The Garden Of Bright Waters
One Hundred And Twenty Asiatic Love Poems
Translated by Edward Powys Mathers 1920
Dedication: To My Wife
INTRODUCTION
Head in hand, I look at the paper leaf;
It is still white.
I look at the ink
Dry on the end of my brush.
My soul sleeps.
Will it ever wake?
I walk a little in the pouring of the sun
And pass my hands over the higher flowers.

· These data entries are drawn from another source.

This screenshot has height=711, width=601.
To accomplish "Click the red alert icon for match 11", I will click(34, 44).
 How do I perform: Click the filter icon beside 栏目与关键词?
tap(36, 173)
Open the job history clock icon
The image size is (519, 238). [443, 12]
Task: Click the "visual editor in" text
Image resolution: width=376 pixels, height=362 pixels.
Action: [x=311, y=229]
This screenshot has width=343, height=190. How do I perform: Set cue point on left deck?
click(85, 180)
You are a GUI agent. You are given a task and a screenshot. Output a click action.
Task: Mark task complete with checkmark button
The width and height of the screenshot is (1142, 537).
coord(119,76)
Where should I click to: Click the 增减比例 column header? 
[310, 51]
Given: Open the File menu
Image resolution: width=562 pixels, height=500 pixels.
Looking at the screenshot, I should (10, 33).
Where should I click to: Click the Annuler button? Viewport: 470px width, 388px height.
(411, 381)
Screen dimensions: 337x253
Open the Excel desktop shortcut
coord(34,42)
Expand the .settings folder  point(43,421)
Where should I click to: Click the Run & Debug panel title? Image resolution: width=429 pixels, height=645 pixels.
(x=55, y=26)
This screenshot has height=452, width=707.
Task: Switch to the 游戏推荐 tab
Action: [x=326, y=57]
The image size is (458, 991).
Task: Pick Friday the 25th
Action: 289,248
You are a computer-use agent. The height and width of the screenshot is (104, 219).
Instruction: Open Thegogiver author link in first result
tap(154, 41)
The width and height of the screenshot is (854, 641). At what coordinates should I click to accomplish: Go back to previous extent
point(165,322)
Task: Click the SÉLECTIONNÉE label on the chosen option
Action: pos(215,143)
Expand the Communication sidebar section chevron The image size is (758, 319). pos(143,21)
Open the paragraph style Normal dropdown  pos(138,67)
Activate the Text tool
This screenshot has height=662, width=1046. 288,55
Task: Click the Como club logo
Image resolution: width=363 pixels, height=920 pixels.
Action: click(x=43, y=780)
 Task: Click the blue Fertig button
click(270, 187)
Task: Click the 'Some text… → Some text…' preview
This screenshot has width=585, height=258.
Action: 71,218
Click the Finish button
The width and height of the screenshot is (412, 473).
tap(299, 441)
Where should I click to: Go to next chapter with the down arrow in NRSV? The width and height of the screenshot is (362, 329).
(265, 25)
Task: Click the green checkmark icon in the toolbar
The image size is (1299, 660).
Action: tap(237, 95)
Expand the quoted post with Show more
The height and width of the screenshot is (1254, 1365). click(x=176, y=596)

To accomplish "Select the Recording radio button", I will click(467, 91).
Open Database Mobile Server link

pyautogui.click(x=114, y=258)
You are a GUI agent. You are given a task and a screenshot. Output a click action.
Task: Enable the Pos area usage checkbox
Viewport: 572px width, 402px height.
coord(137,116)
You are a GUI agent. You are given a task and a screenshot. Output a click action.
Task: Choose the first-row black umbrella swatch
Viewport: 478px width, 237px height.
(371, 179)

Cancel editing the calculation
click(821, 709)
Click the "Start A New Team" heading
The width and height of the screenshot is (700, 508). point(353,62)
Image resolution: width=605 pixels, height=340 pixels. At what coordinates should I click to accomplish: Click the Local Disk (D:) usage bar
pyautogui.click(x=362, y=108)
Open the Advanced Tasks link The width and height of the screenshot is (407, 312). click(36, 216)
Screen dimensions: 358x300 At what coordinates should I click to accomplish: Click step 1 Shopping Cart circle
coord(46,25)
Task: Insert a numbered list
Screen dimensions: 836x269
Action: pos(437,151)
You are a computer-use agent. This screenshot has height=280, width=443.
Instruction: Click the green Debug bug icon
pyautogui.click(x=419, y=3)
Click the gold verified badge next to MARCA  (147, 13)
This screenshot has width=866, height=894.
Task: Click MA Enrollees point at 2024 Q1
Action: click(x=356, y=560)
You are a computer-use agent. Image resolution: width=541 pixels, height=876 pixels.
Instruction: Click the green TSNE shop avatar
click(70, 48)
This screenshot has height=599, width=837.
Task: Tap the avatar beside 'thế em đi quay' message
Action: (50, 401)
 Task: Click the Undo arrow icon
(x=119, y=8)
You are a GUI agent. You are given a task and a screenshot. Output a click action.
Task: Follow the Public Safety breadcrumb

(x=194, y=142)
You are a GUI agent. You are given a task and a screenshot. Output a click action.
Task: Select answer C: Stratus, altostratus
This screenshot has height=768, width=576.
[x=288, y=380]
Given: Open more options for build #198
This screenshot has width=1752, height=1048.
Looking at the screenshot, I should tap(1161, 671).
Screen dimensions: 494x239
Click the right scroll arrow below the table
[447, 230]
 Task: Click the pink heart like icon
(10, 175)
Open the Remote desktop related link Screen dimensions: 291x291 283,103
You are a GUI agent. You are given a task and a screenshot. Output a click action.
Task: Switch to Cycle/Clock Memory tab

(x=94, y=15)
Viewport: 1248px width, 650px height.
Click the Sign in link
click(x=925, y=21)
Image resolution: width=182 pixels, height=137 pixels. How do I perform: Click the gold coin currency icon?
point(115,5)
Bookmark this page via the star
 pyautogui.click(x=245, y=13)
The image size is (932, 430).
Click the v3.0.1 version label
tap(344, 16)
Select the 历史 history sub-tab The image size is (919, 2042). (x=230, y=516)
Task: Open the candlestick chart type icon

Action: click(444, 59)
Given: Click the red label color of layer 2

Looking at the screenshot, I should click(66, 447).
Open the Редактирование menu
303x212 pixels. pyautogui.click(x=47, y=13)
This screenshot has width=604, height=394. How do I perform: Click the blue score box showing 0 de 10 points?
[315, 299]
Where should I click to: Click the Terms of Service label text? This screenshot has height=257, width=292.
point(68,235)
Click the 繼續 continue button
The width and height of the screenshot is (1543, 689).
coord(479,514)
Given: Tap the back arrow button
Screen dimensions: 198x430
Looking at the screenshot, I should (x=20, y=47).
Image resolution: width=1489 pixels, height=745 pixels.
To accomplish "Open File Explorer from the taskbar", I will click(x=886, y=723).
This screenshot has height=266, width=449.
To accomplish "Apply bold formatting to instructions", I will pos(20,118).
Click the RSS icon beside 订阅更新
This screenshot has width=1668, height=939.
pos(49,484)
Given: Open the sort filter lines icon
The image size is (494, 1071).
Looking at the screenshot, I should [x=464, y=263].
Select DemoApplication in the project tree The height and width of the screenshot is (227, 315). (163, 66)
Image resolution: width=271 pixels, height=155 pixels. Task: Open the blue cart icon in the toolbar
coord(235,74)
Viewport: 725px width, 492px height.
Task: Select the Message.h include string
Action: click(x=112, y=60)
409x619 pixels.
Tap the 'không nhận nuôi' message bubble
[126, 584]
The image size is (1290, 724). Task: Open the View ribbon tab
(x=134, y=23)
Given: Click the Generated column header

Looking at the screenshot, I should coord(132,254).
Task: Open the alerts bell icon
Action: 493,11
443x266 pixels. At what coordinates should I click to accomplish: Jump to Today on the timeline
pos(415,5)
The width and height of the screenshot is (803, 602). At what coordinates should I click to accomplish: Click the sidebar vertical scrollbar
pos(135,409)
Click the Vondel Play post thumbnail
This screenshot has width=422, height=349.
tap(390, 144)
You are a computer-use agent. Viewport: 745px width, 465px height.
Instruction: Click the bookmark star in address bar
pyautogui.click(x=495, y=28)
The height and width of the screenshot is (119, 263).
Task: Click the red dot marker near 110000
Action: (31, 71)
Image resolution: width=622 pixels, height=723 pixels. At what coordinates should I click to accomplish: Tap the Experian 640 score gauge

There is the soft green forest,
There are the sweet lines of the mountains
Carved with snow, red in the sunlight.
I see the slow march of the clouds,
I hear the crows jeering, and I come back
To sit and look at the paper leaf,
Which is still white
Under my brush.
From the Chinese of Chang-Chi (770-850).
CONTENTS
INTRODUCTION
AFGHANISTAN (PUS'HTO)
[Ghazal of Muhammad Din Tilai]
[Ballade of Muhammad Din Tilai]
[Ballade of Ajam the Washerman]
ANNAM
[Stranger Things have Happened]
[The Little Woman of Clear River]
ARABIC
[Because the Good are Never Fair]
[White and Green and Black Tears]
[The Resurrection of the Tattooed Girl]
BALUCHISTAN
BURMA
CAMBODIA
CAUCASUS
CHINA
DAGHESTAN
GEORGIA
HINDUSTAN
JAPAN
KAFIRISTAN
KAZACKS
KOREA
KURDISTAN
LAOS
MANCHURIA
PERSIA
[To His Love instead of a Promised Picture Book]
SIAM
SYRIA
TATARS
THIBET
[The Love of the Archer Prince]
TURKESTAN
TURKEY
The Garden Of Bright Waters
AFGHANISTAN
THE PRINCESS OF QULZUM
(BALLADE BY NUR UDDIN)
I have seen a small proud face brimming with sunlight;
I have seen the daughter of the King of Qulzum passing from grace to grace.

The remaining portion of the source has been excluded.